Well, after pushing my limits as far as I could pretty much every work day for two weeks, my physical testing is one day from being done (well, for now. No testing is ever truly “done” and there’ll be more physical testing coming as soon as new parts show up and I’ve got so much software testing that needs doing that I’m starting to think about working on future weekends) and I am exhausted. My arms are sore, my hands are stiff, my forearm muscles have gotten much larger than I ever expected them to be, and I’m ready for another weekend of rest. And maybe another few days past the weekend. I wouldn’t mind some more time for my hands to recover, for my muscles to rest, and for my joints to get some relief. Even keeping my goals modest by sticking to fifty test cycles a day rather than aiming for my previous target of one hundred, the toll this work has taken on my body is considerable. My physical therapist, though, thinks it’s all a good thing since my problems seem to all be muscular now and that I’m as generally resilient as I am about it. I feel better each morning. I’m capable of moving in ways I couldn’t when I was on those medications. I actually got up from a laying-down position using core strength alone and It’s been a good nine months since I even attempted that. I just, you know, ache from repeating the same strenuous activity fifty times a day every day, on top of all my other laborious work. Normal stuff. Anyone else would ache as much, if not more than I do.
Still, it’s not great when my hands are sometimes so stiff in the morning that I’ve got to stretch them out just so I can even get them closed. The muscles in my forearms and hands are so tight that my tendons and nerves are struggling. At least on my right arm. On my left, it’s difficult to tell what’s strain and muscle stuff and what’s the lingering effects of my burns, which are mostly scars at this point, except for the worst parts, which are still losing the last few layers of dead skin. I’ve still got at least one entirely numb patch of skin on my left pinky and the other burn spots are now too callused to tell if they’ve still got feeling or if the feeling is just from the whole callus shifting whenever I touch it. Not to mention all the new calluses that don’t feel anything near the spots I burned that are either also dead patches or just thick calluses from two weeks of work. As well as I’m doing, I’m not completely better yet and, at this rate, these problems will likely linger past the point where the medications I was taking are entirely out of my system. After all, it’s not like that period of time represents my recovery from the damage the medications did, just the time when they’ll no longer be actively making me worse. I’ll take what I can get, of course, but I’m really looking forward to feeling (hopefully) fully better some day. I’d really like to be able to sleep and play video games and write without having to stretch and reorient my arms constantly because my hands keep starting to fall asleep/go tingly-numb.

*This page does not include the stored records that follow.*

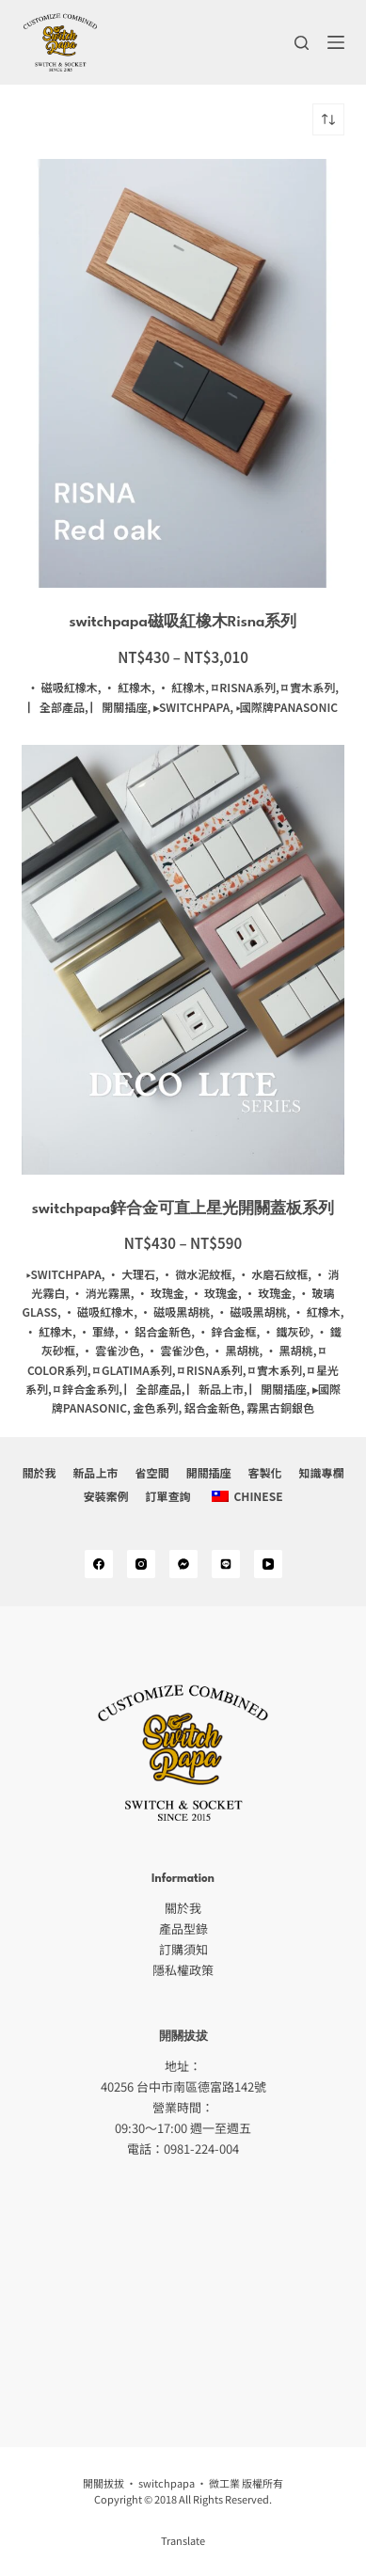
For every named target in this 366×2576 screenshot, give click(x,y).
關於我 (39, 1472)
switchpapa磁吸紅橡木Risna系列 (183, 622)
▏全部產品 (56, 707)
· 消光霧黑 (101, 1293)
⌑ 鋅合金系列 (86, 1389)
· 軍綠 (96, 1331)
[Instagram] (141, 1564)
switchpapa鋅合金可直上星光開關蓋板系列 (183, 1209)
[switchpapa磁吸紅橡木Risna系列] (182, 373)
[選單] (335, 42)
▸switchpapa (191, 707)
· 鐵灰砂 (286, 1331)
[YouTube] (268, 1564)
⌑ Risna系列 (244, 687)
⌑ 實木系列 (308, 687)
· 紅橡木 (127, 687)
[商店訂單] (328, 119)
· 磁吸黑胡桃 (175, 1312)
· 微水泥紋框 (196, 1274)
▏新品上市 (215, 1389)
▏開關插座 (118, 707)
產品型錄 (183, 1928)
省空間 (151, 1472)
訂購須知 (183, 1949)
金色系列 (155, 1407)
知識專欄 (321, 1472)
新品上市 (95, 1472)
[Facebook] (99, 1564)
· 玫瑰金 (160, 1293)
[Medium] (183, 1564)
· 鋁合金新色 (156, 1331)
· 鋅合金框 (227, 1331)
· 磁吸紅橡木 (62, 687)
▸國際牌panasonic (287, 707)
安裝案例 (105, 1495)
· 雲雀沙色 (110, 1350)
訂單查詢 (167, 1495)
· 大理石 (131, 1274)
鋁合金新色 (212, 1407)
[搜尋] (301, 43)
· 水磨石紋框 (273, 1274)
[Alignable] (226, 1564)
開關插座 (208, 1472)
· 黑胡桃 (236, 1350)
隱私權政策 (183, 1970)
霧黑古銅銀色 (280, 1407)
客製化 (265, 1472)
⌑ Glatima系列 (132, 1370)
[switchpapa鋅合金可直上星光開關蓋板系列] (182, 959)
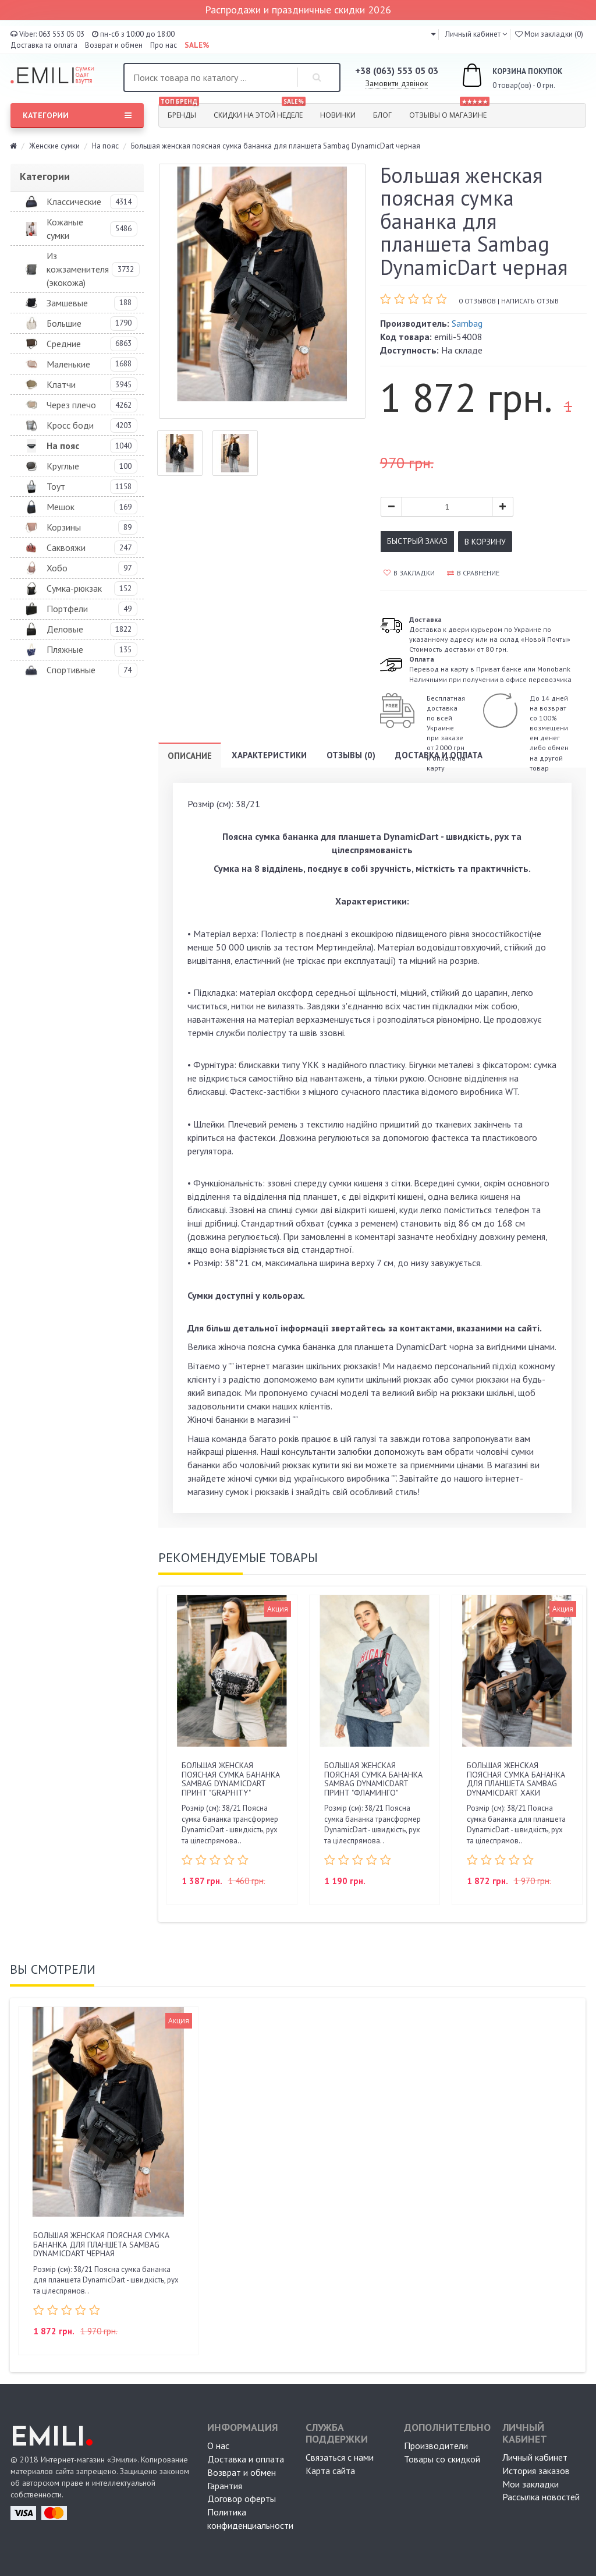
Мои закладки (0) (549, 34)
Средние (64, 343)
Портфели (67, 608)
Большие (64, 323)
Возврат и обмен (114, 45)
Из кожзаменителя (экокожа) (78, 269)
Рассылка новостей (541, 2497)
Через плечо (71, 405)
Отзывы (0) (351, 755)
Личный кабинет (534, 2457)
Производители (436, 2445)
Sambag (467, 323)
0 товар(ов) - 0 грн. (498, 76)
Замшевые (67, 303)
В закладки (409, 572)
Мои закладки (530, 2484)
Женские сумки (54, 146)
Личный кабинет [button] (472, 34)
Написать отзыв (530, 300)
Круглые (63, 466)
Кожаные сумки (65, 228)
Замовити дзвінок (397, 83)
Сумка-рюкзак (74, 588)
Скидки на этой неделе (260, 112)
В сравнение (473, 572)
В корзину (485, 541)
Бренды (179, 112)
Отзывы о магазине (449, 112)
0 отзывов (477, 300)
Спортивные (71, 670)
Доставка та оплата (43, 45)
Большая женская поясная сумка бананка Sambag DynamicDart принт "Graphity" (231, 1778)
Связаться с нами (340, 2457)
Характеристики (269, 755)
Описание (190, 755)
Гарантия (224, 2486)
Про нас (163, 45)
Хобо (57, 568)
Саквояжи (66, 547)
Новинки (338, 115)
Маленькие (68, 364)
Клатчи (61, 384)
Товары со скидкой (442, 2459)
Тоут (56, 486)
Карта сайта (330, 2470)
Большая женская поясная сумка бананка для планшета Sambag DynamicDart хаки (516, 1778)
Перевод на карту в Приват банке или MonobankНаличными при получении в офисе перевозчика (490, 669)
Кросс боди (70, 425)
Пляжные (65, 649)
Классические (74, 201)
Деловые (65, 629)
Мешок (60, 507)
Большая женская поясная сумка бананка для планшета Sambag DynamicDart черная (101, 2244)
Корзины (64, 527)
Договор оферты (241, 2498)
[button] (433, 34)
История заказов (536, 2470)
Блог (382, 115)
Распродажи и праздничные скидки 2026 (298, 9)
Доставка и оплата (439, 755)
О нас (218, 2445)
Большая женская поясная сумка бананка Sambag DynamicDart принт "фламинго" (373, 1778)
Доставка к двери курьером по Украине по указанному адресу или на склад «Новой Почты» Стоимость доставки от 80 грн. (489, 634)
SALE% (197, 45)
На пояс (105, 146)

For now, though, I still believe I’ll keep improving. Even exhausted and worn out, I’m still feeling so much better than I did last month. I actually feel better after sleeping, rather than some different flavor of the same kind of bad. I also can’t handle dairy anymore, but that’s also pretty normal for me. I really wasn’t expecting “can now handle dairy without normal lactose intolerance issues” to be a side-effect of the medications I was on, but the year of being dairy-problem free as I’ve consumed my beloved dairy products has come to an end and now every meal including dairy is the same old gamble it once was. I miss being able to eat pizza without a concern, but I’m still willing to accept that I have to tread carefully when it comes to my dairy intake now. Which. you know, was a thing I always did. I didn’t even realize this change was happening until this month when I overplayed my hand and had a little too much dairy, thereby making me realize how long it had been since the last time that had happened, so it’s not like I’ve lost anything.
Anyway. I’m going to do one last day of testing, take a weekend to rest, and then hopefully be able to do a lesser, more-healthy amount of laborious testing in the future. Now that the big set of tests is done, I shouldn’t need to repeat it for a while and, even then, it won’t be on the same timeline, so even if I did have to re-do it, I’d be able to take my time. I’ll probably continue to do some of that testing, just to keep my muscles in-use and to help stretch them out a bit (and, you know, as a part of a decent day’s workout), but I plan to take it very easily for at least a little bit beyond this weekend. I need the rest and recovery time, but I also have plenty of other work to do that doesn’t require that kind of laborious effort. Maybe too much. This past two weeks of work has been more all-consuming that I thought it would be and some of the stuff around my testing that I hoped would happen quickly has not, in fact, happened quickly. Time is growing short and the pressure is on! Just, you know, mostly mental pressure now, what with all this physical work completed.